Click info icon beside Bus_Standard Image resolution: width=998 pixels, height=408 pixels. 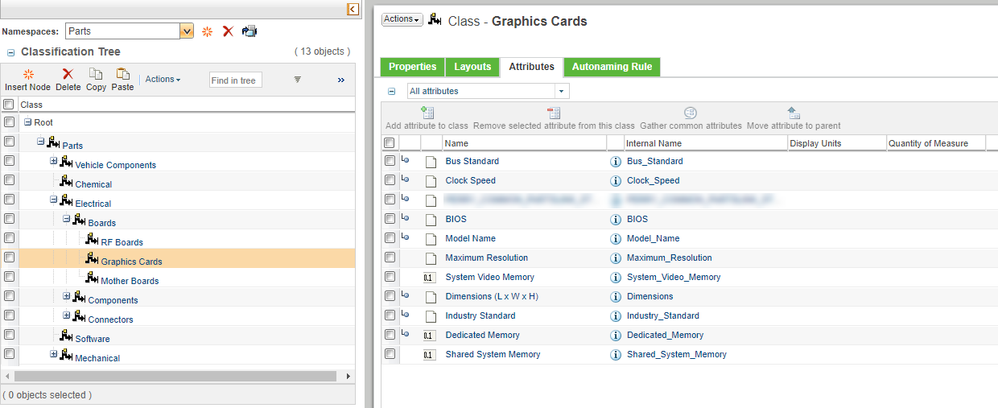tap(616, 161)
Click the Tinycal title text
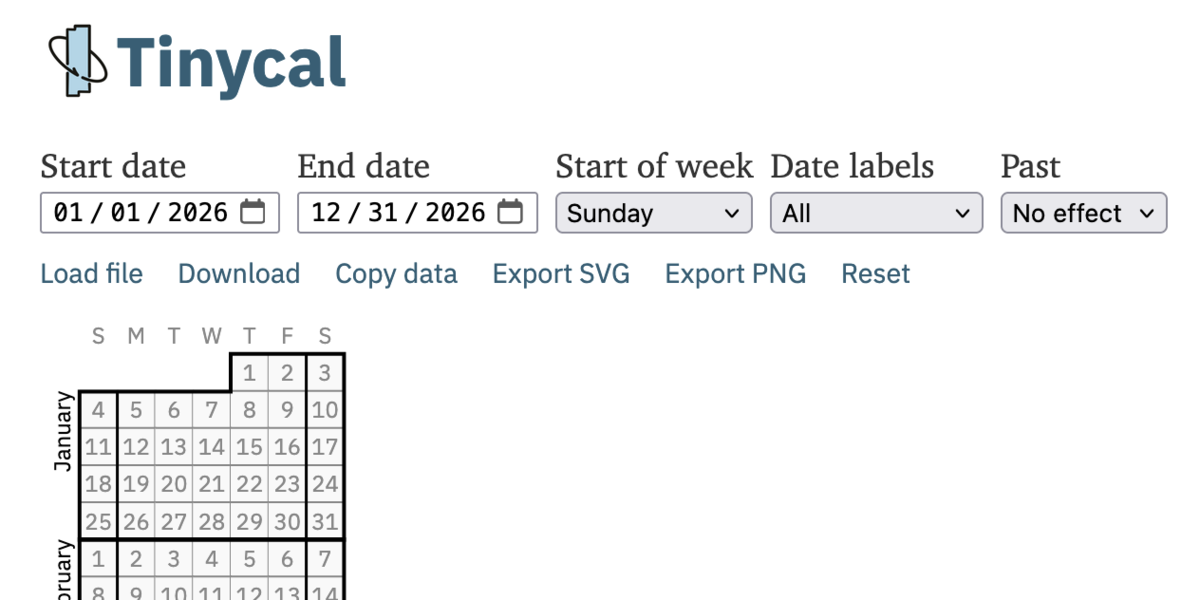This screenshot has width=1200, height=600. 231,63
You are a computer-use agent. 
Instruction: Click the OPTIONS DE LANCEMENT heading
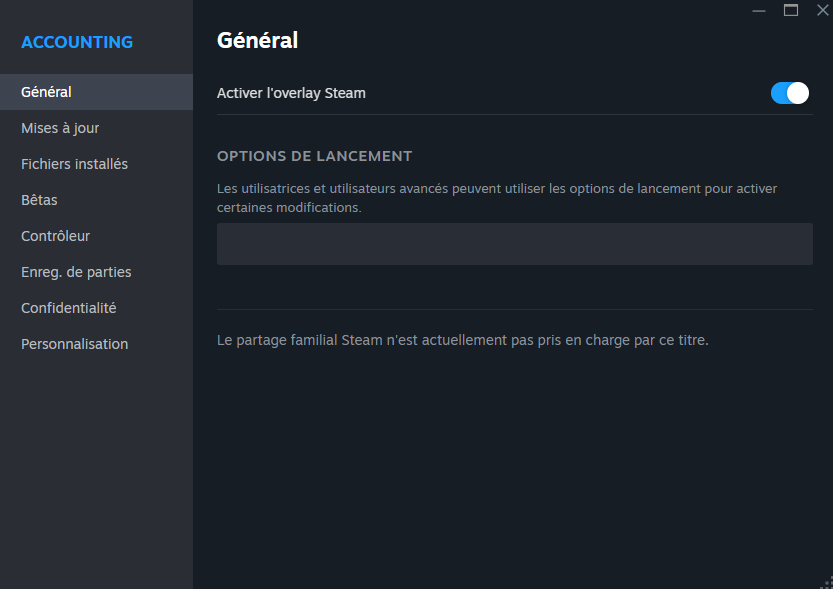(x=314, y=156)
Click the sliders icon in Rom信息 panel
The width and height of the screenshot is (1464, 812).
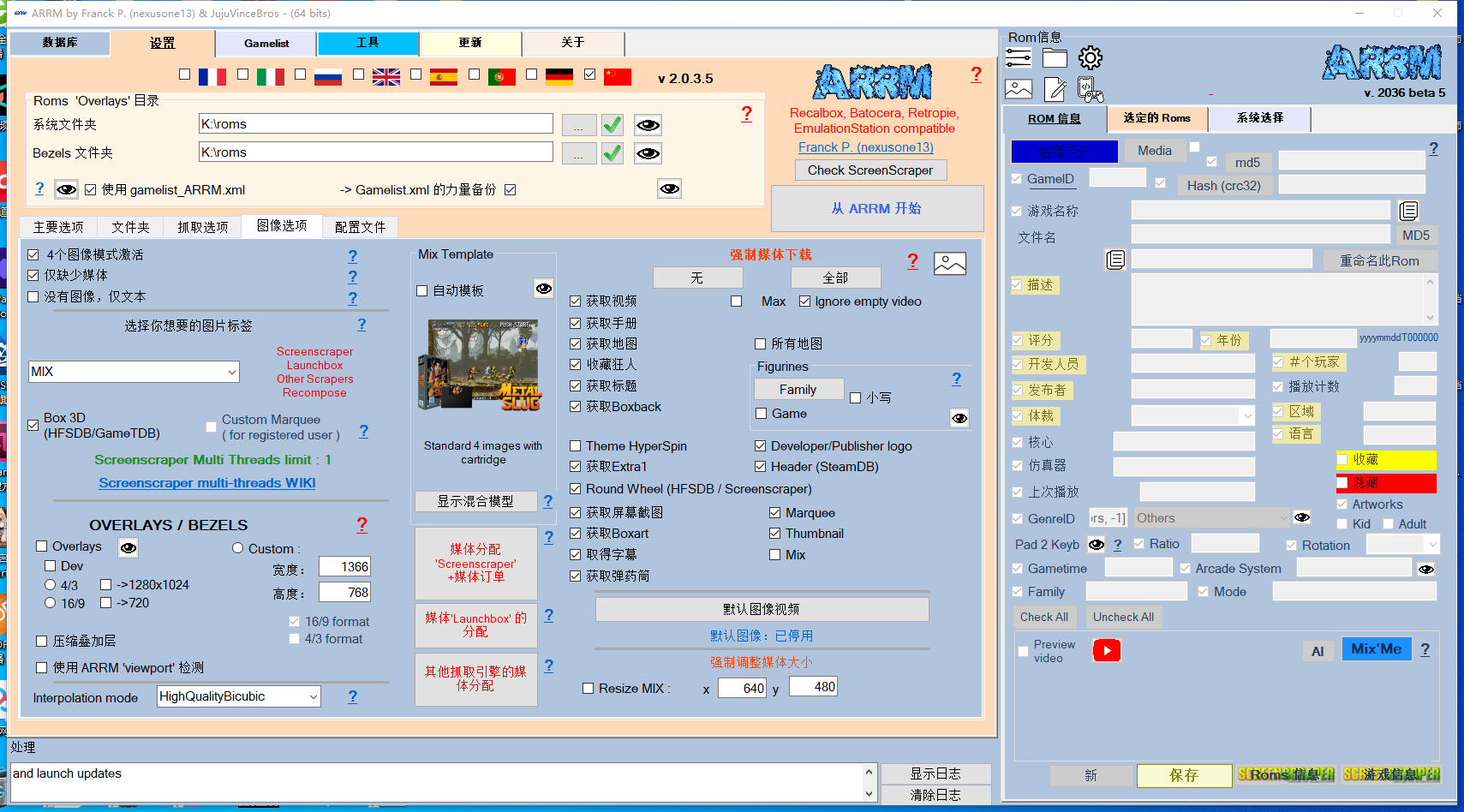tap(1018, 58)
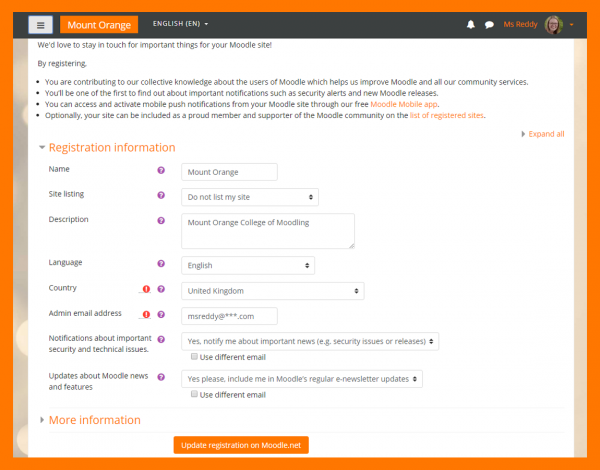Expand the More information section

[94, 420]
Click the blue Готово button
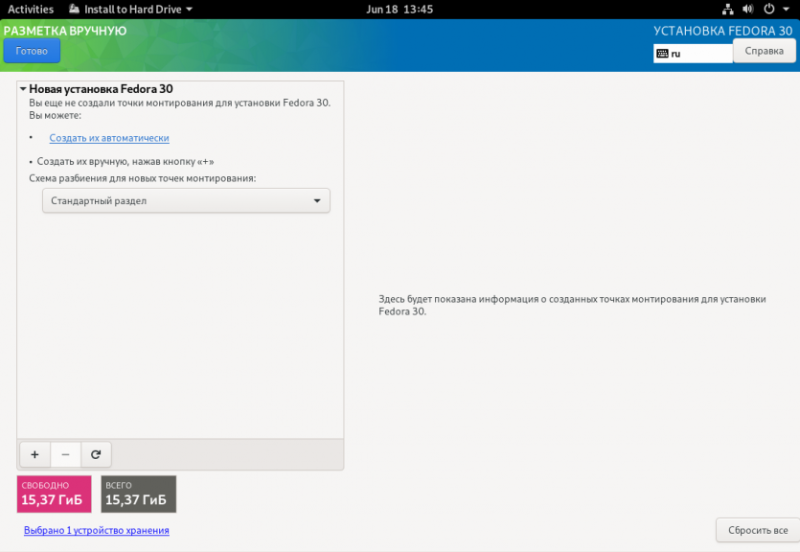The image size is (800, 552). 32,51

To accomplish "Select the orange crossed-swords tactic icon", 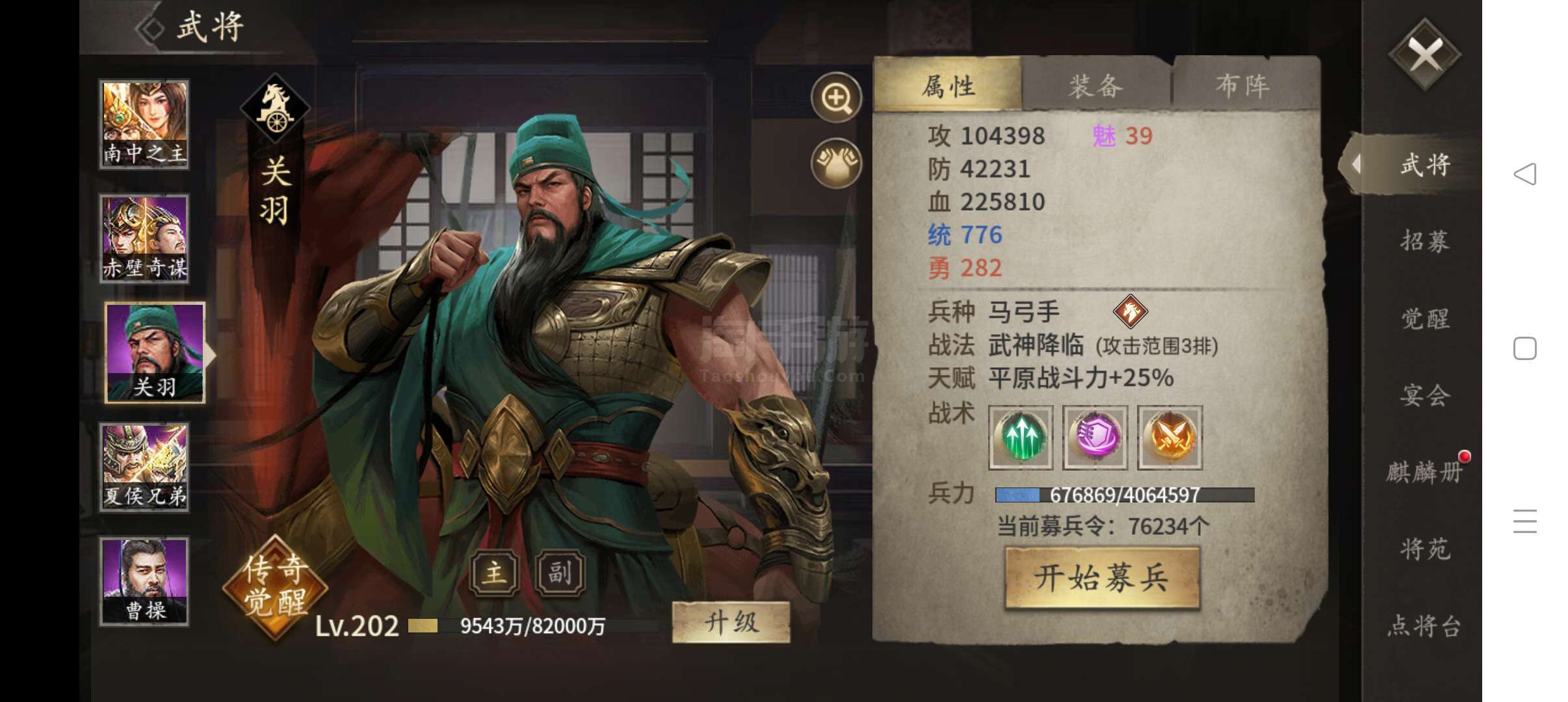I will point(1169,437).
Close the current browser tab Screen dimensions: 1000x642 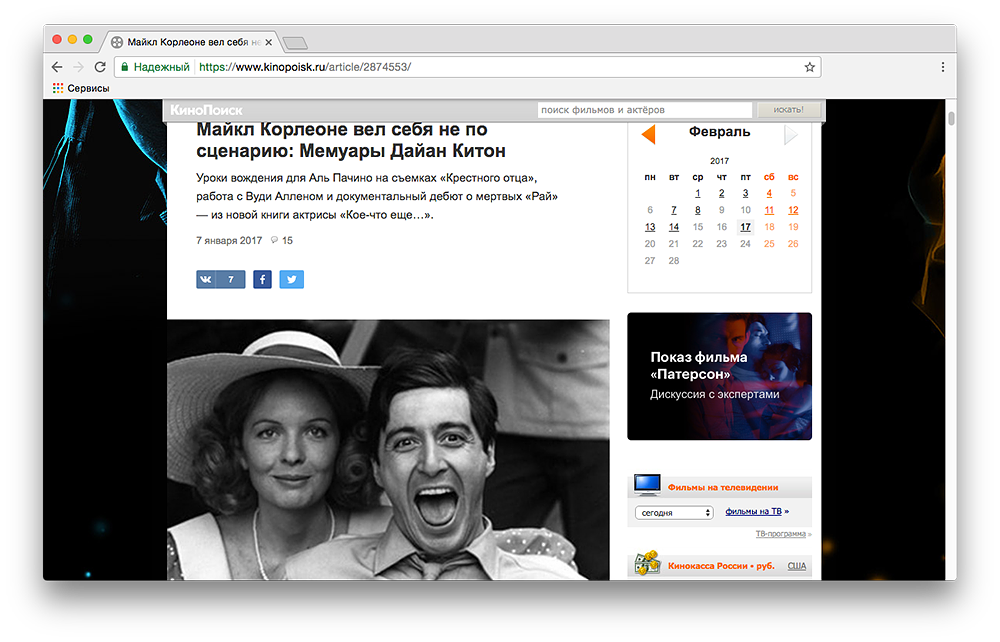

• • • • • • •

* **Problem details**
Look above for the line with "Click the Tinycal title text" and the line with "Click the sliders icon in Rom信息 panel", then copy them and all lines in between exactly as written, and only those, without any pictures.

* **Task response**
Click the Tinycal title text
This screenshot has width=1200, height=600. 231,63
You are a computer-use agent. 
Instruction: Click the OPTIONS DE LANCEMENT heading
(x=314, y=156)
Click the sliders icon in Rom信息 panel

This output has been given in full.